In this article, I’ll share seven tips for breathtaking waterfall photography.
Stay Safe When Photographing Waterfalls
Photographing waterfalls can be a different field. You will find yourself in slippery terrain when learning how to photograph waterfalls. Every rock, leaf, and tree is wet, muddy, or full of moss and lichens. So keep in mind to constantly watch your step.
Depending on the season, water streams and waterfalls can be big and powerful. The moving water can make you lose your balance or drag your equipment away.
The closer you get to a waterfall, the more water spray and airflow there will be. Your camera gear and equipment while capturing the perfect shot.
To keep your camera safe, use a plastic bag to protect the front lens or any filters. I found a practical solution with hair shower caps found in hotels. They’re very light and get the job done.
Try Composing Your Shots From the River
It’s an old truth: if you want good photographs, you need to move your feet.
The problem with water photography is that you are moving in wet and slippery terrain. So, before you go in, take all the precautions needed.
You might find a rock in the river that will be great for the foreground or as a platform for your tripod. You can often find a better angle in the river to give your beautiful waterfall photography all the justice it deserves.

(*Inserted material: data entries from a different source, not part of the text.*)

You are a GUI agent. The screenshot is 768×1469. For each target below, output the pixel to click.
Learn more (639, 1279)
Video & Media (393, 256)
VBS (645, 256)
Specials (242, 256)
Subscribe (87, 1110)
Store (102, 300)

Another good reason to wet your feet is the composition. There is a high probability that the waterfall photography composition will work better from the river. You can use the stream itself as an element of interest guiding towards the waterfall.
A good solution, if you don’t like to wet your feet or legs, is to use fishing boots. Some you can even hook to your belt or, even better, overalls. That way you can immerse yourself to your waist.